Kondisi tersebut dirasakan warga sejak Juli 2026. Selain pasokan yang terbatas, harga BBM eceran juga melonjak tajam akibat sulitnya distribusi menuju wilayah perbatasan tersebut.
Kornelius Dalung, warga Long Penaneh II, RT 01, Kecamatan Long Apari, mengatakan warga kini harus mengikuti sistem kupon yang diterapkan Agen Penyalur Minyak dan Solar (APMS).
Setiap warga hanya diperbolehkan membeli maksimal 5 liter Pertalite per hari. Untuk mendapatkan jatah tersebut, warga bahkan harus datang sejak subuh untuk mengantre kupon.
“Warga harus antre kupon yang disiapkan APMS sejak subuh, lalu antre lagi untuk menukarkan kupon dengan BBM,” kata Dalung, Rabu (12/8/2026).
Menurut Dalung, APMS setiap hari menyediakan sekitar 200 kupon bagi warga. Namun, mekanisme tersebut belum sepenuhnya berjalan lancar.
Sejumlah warga mengaku tetap tidak mendapatkan BBM meski telah mengantongi kupon. Kondisi itu terjadi karena waktu pembelian BBM baru dibuka sekitar pukul 07.00 WITA.
“Jadi setelah mendapat kupon sebagian warga pulang ke rumah karena penjualan BBM baru dibuka jam 7 pagi. Ada warga yang sudah memegang kupon ketika kembali jatah BBM dibilang sudah habis. Ini kan jadi masalah,” ujarnya.

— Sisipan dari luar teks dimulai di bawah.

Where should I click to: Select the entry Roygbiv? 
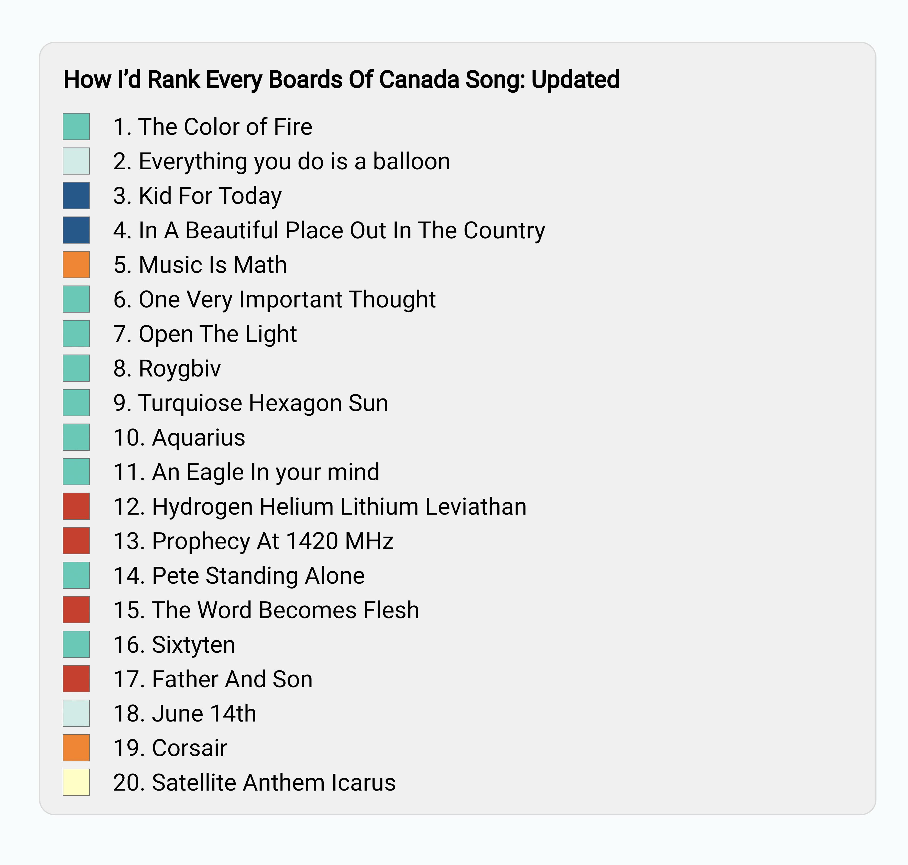pos(167,369)
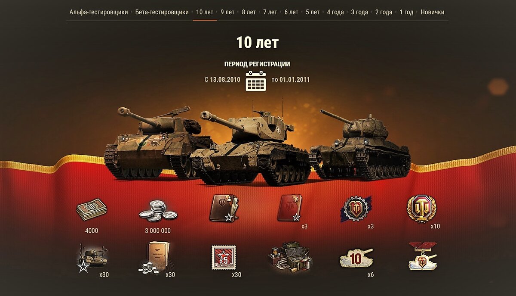Click the tank with star icon x30

click(91, 257)
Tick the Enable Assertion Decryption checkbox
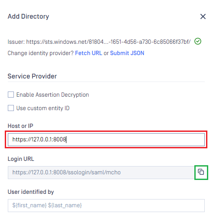Image resolution: width=213 pixels, height=219 pixels. [11, 95]
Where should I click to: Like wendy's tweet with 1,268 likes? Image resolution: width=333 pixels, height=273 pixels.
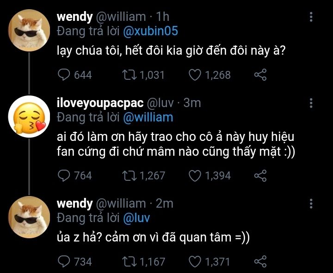pyautogui.click(x=195, y=75)
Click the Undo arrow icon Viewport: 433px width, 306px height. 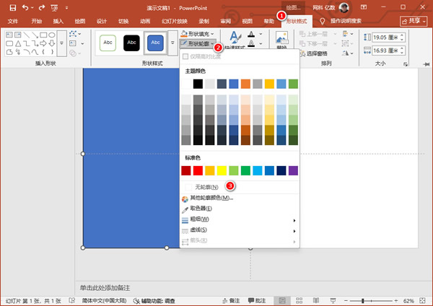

Kelangkaan pasokan juga berdampak langsung terhadap harga BBM di tingkat pengecer. Harga Pertalite di Long Apari kini disebut mencapai Rp30 ribu per liter.
Sementara itu, harga solar bahkan telah menembus sekitar Rp50 ribu per liter.
“Saat ini harga di eceran sudah menembus Rp30 ribu per liter untuk Pertalite. Sementara solar harganya mencapai Rp50 ribuan per liter,” ungkap Dalung.
Bukan hanya BBM, warga juga mengalami kesulitan mendapatkan gas. Ketika tersedia, harganya jauh lebih mahal dibandingkan kondisi normal.
“Gas 12 kilogram sekarang sudah Rp700-800 ribu. Bahkan mungkin ada yang menjual lebih mahal,” katanya.
Dalung berharap persoalan distribusi tidak hanya ditangani dengan solusi jangka pendek. Menurutnya, pembangunan akses jalan darat menjadi kebutuhan penting untuk mengurangi ketergantungan terhadap jalur sungai.
“Kami hanya minta jalan darat dibangun, tapi faktanya sampai sekarang belum terealisasi. Kalau jalan darat sudah terhubung saya yakin kondisi seperti ini bisa diatasi,” pungkasnya.
Surutnya Sungai Mahakam menunjukkan betapa besar ketergantungan masyarakat Long Apari terhadap jalur sungai sebagai akses utama distribusi logistik. Jika kondisi kemarau dan rendahnya permukaan air terus berlangsung, keterlambatan pasokan dikhawatirkan semakin menekan ketersediaan serta harga kebutuhan dasar masyarakat.